Addie testified that while she was looking forward to Aaliyah’s performance, she didn’t care for Kelly’s music.

“It was OK,” she said on the stand.

The concert took place on September 2, 1994, just two days after Kelly, then 27, held a slapdash wedding where he married Aaliyah, who was 15 at the time.

Earlier in the trial, other witnesses described how Kelly worried that he had impregnated Aaliyah and believed he needed to marry her in order to arrange for an abortion. Kelly had a member of his entourage obtain a fake ID so that she would appear to be 18 and able to legally marry. Aaliyah’s parents annulled the marriage a year later, and the singer died in a plane crash in 2002.

Prosecutors have charged Kelly — whose real name is Robert Sylvester Kelly — with a litany of sex crimes, alleging the R&B singer directed employees to procure women for him, who he then abused. Kelly has pleaded not guilty to all of the charges against him. 

The trial is taking place in federal court in Brooklyn is expected to stretch through the end of September.

‘I was in complete shock’

Addie testified that she and her best friend had all-access passes to the concert at the Miami Arena that she obtained through a mother’s friend, who worked for a local radio station. She and the friend, who was 19 at the time, each sat close to the stage.

At the end of Kelly’s performance, she said two members of his entourage invited her and the friend backstage for an autograph, even though Kelly announced from the stage that only women over 18 were permitted.

Kelly was surrounded by journalists when Addie and her friend arrived. She testified that he signed her concert program and chatted with her about her aspirations in the music industry. He then invited her for an audition in a hotel and wrote down the room number — 310 — on the brochure as well. Addie gave the brochure to prosecutors when she met with them in 2019, and they showed it to jurors on Monday.

R kelly trial illusration

Singer R. Kelly attends Brooklyn’s Federal District Court during the start of his trial in New York, U.S., August 18, 2021 in a courtroom sketch.

REUTERS/Jane Rosenberg


Backstage at the concert, Addie told Kelly she wasn’t yet 18 and he ignored her, she testified. He directed members of his entourage to clear the room, leaving just Kelly, Addie, and her friend behind.

Kelly played a song he was working on for Addie and her friend before asking them to participate in a kissing contest. Addie kissed Kelly when he pushed himself on her, she said, but was taken aback. Kelly then “started getting more aggressive” and backed her into a wall before sexually assaulting her, she testified.

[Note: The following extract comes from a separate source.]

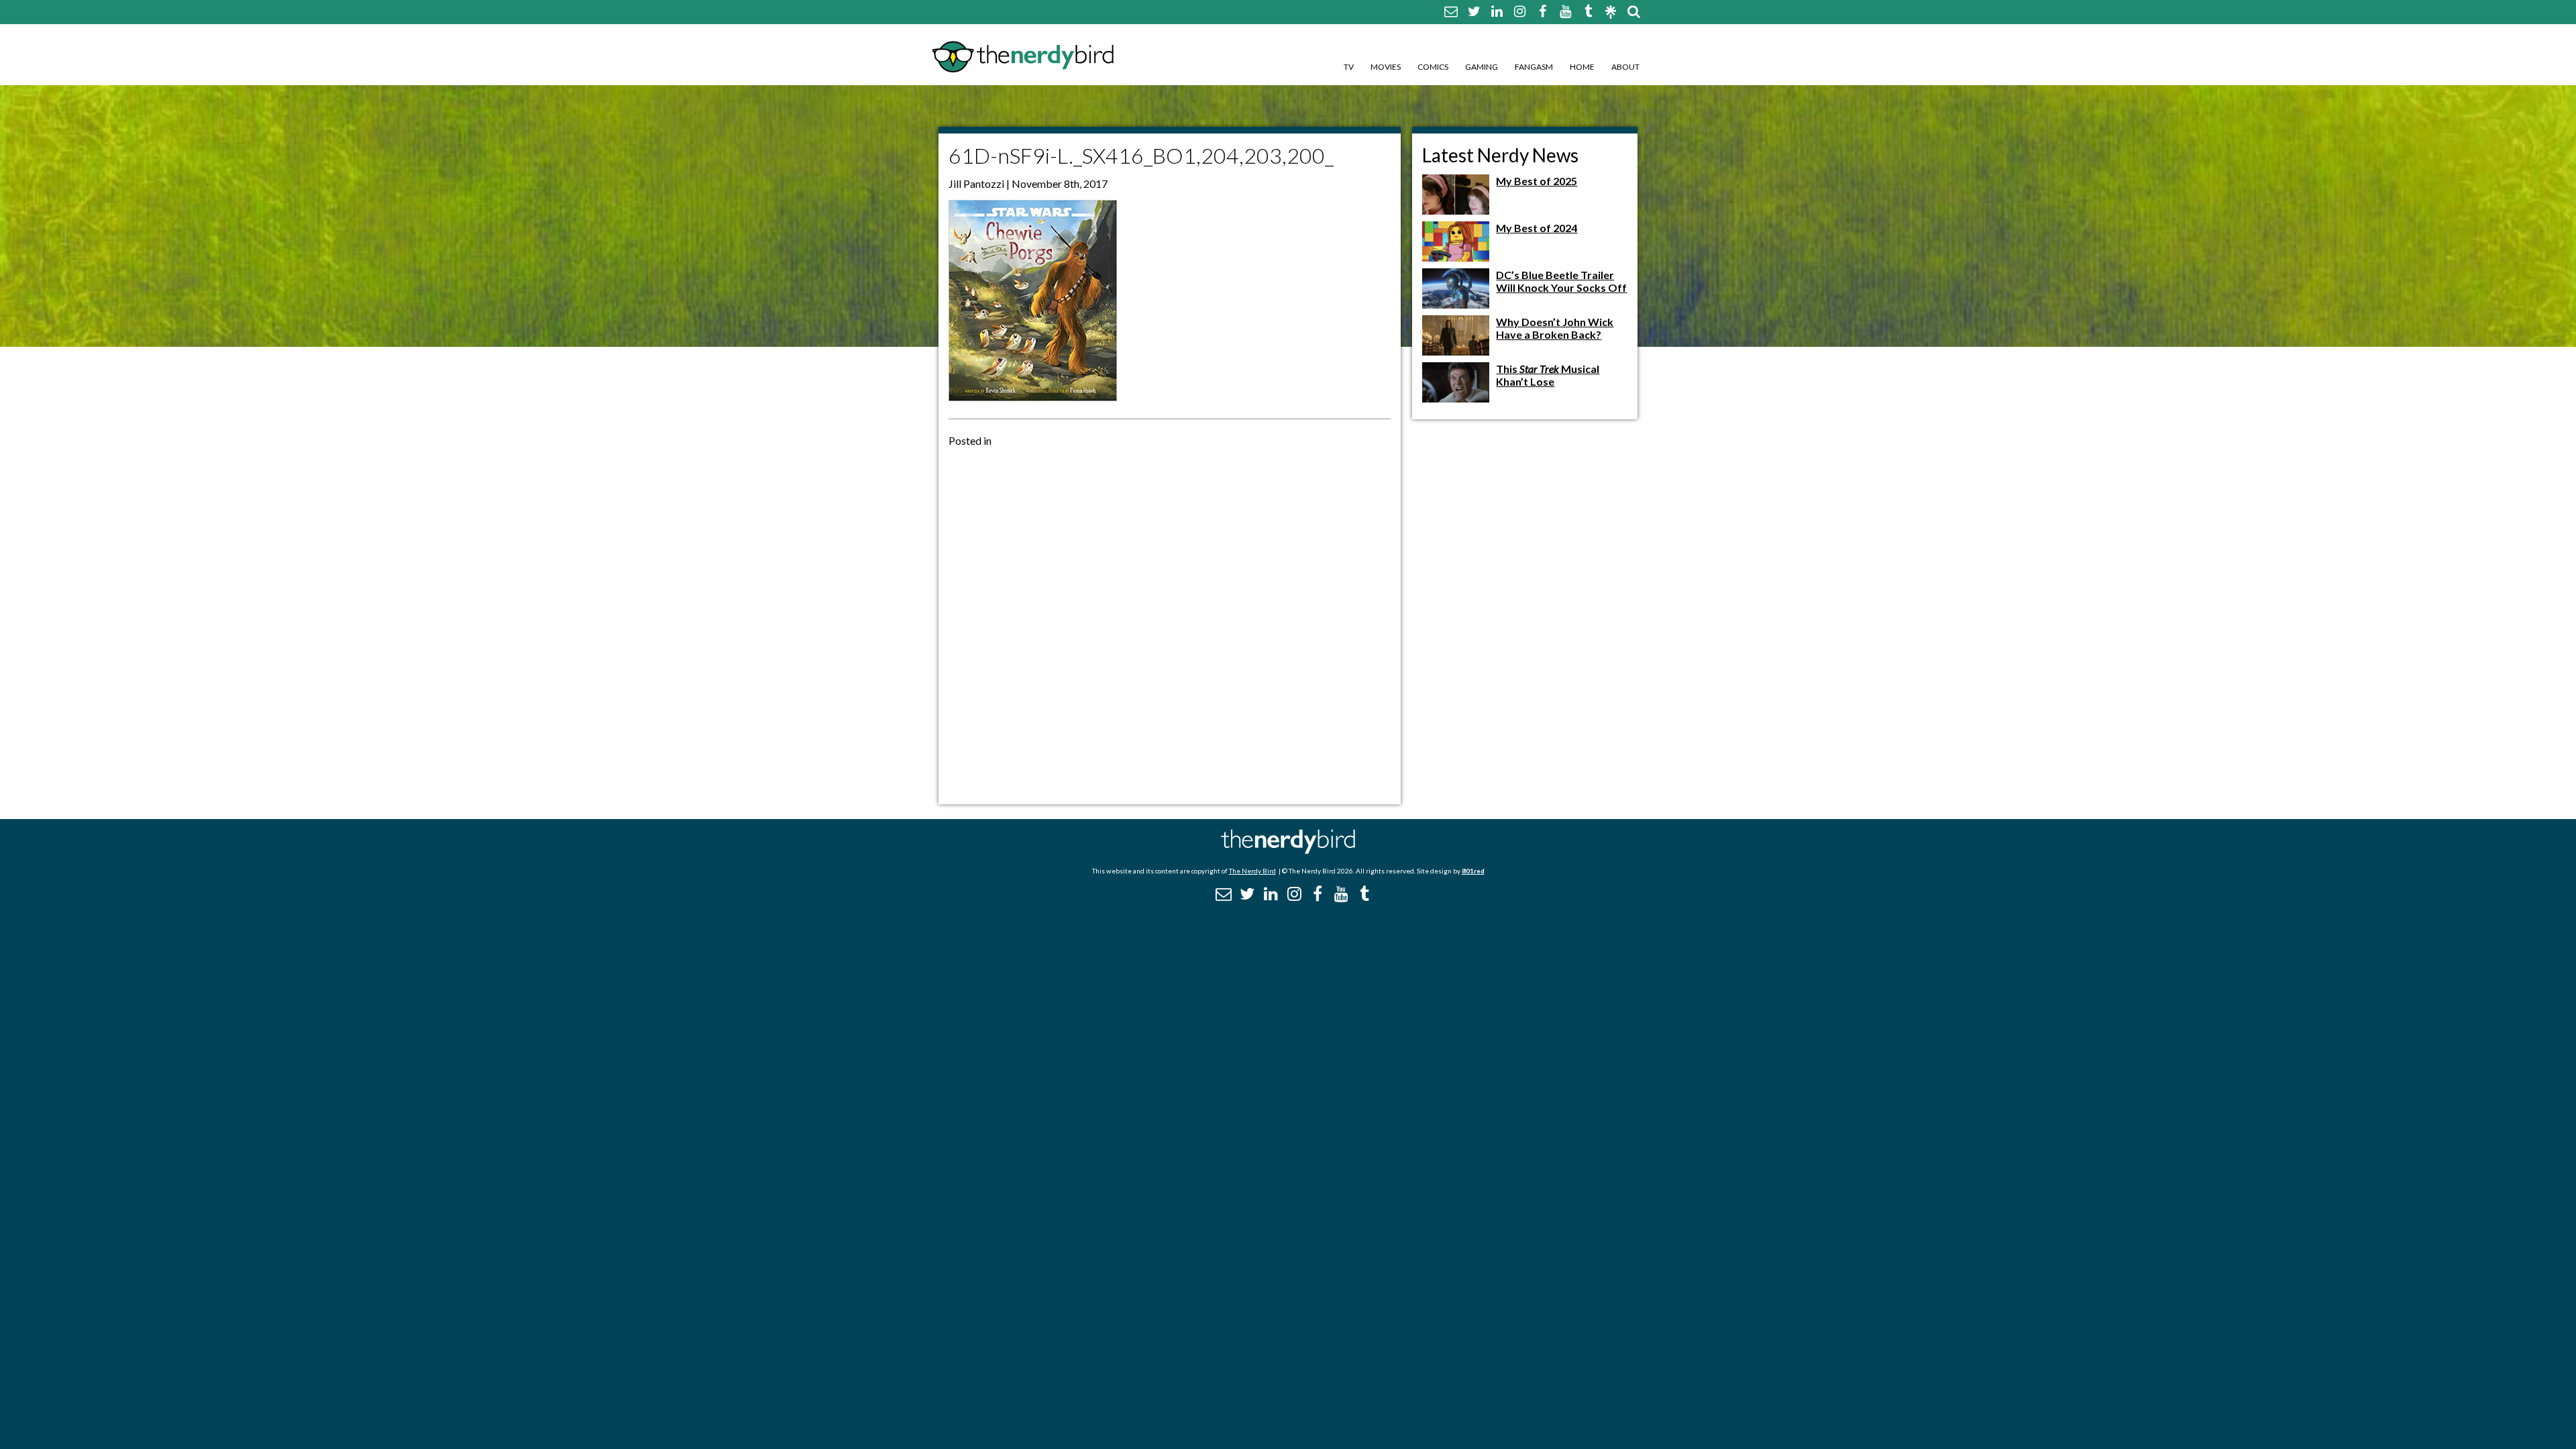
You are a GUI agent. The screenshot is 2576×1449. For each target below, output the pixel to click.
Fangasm (1534, 67)
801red (1473, 871)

“He started holding my wrists and unzipping my pants and started having intercourse with me,” she said.

When Kelly finished, Addie and her friend ran out of the room and fled the arena.

“I was in complete shock,” she testified. “I was very introverted and shy and didn’t know what to say at all. I just went blank.”

When Addie’s friend urged her to call the police, she refused. Addie said she’d assumed no one would believe her and that she would be blacklisted from the music industry.

“Calling the police was something I was very uncertain about at the time,” she said Monday, the first time she spoke publicly about her experience. “I didn’t know if they would believe in me. I didn’t want to get victim-shamed.”